Pero a usted la Universidad de Barcelona le ha dado un doctorado honoris causa en química.

El doctorado por la Universidad de Barcelona es una distinción impresionante para un cocinero, lo más dificil de conseguir. ¿Por qué nos lo dan? Pues la verdad, no lo sé. Y además en química… de chiste. Me dan un doctorado honoris causa en química cuando en medio de toda esta polémica que hemos vivido me acusan de no saber nada de química, porque si supiera algo de química, seguro que no me hubieran podido acusar de nada.

¿Todo viene por usar en la cocina productos como la metilcelulosa, el agar-agar o la xantana?

Los famosos productos de los que tanto se ha hablado no pertenecen al mundo de la ciencia, sino al de la industria alimentaria, como el azúcar, la harina o la sal. Son seis o siete productos mágicos –por desgracia, ni uno más porque cuando empecé a investigar, pensé que iba a encontrar otros 100–, como la xantana: el producto más revolucionario que he conocido. Un producto que permite ligar cualquier líquido, a cualquier temperatura, en segundos. Son texturizantes, aunque los manipuladores los presenten como conservantes o colorantes. Que yo sepa, nadie utiliza conservantes en la alta cocina. Algunos, como el agar-agar, se obtienen de algas y se han utilizado siempre en Asia, en lugar de las hojas de gelatina. Otros, como el carajenato, proceden de la cocina tradicional irlandesa. La xantana es una harina de alga. Todos están legislados, porque se utilizan en la industria alimentaria. Son geniales y son naturales.

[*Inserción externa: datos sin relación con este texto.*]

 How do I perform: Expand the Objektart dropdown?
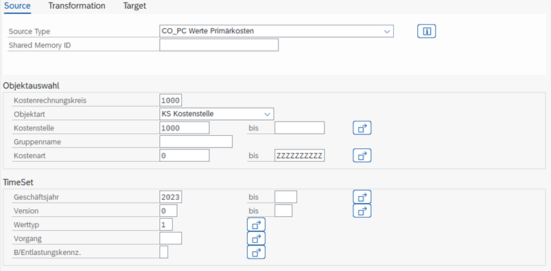pos(268,115)
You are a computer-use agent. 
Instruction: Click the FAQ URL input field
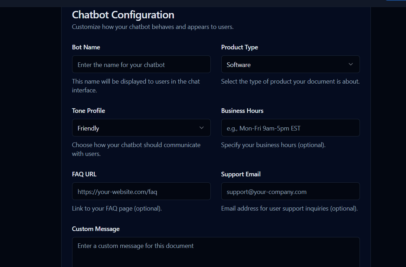click(141, 191)
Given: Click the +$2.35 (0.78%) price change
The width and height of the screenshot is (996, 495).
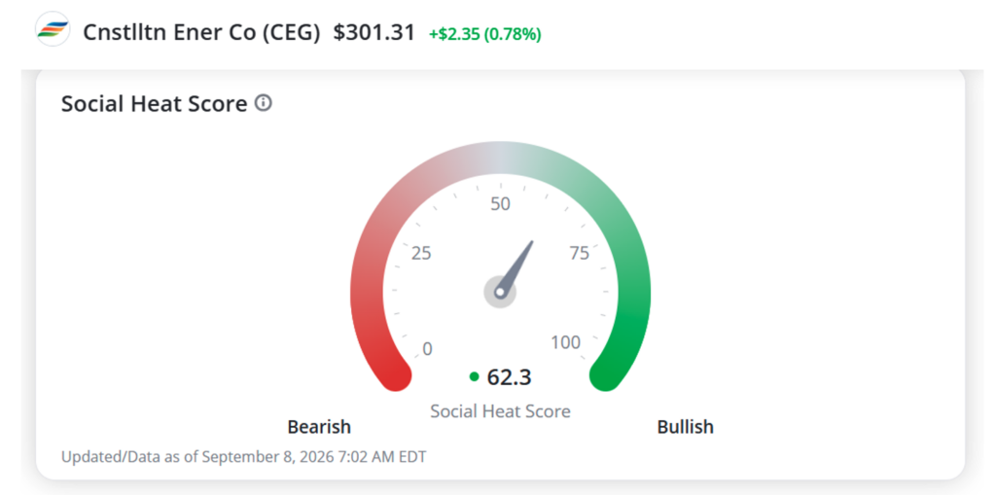Looking at the screenshot, I should coord(485,34).
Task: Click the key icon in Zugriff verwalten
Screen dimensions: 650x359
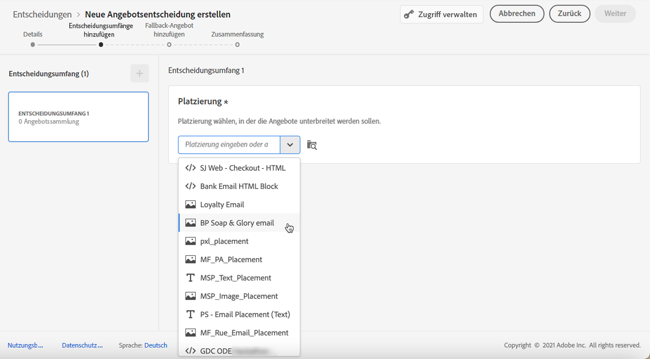Action: [409, 14]
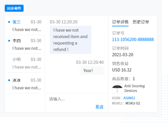Send the message with 发送

[x=99, y=107]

¿Tradición, vanguardia o las dos cosas a la vez?

No se puede utilizar la tradición para atacar a la cocina de vanguardia. La cocina ha estado en constante evolución a lo largo de la historia. Hay platos que quedarán para siempre, como el consomé, y otros no, como la langosta thermidor. Hay una evolución constante en la alta cocina, del mismo modo que la hay en la cocina tradicional. Está claro que todo el mundo está a favor de la cocina tradicional, pero la discusión que se planteaba el pasado mes de junio no fue sobre esto. El tema de fondo era que cuando el cliente vaya a comer a un restaurante tradicional sepa que puede encontrar propuestas que han cambiado y siguen siendo tradicionales. Y que cuando va a un restaurante como el de Juan Mari Arzak, encontrará propuestas de vanguardia. Lo importante es que puede disfrutar con las dos cocinas.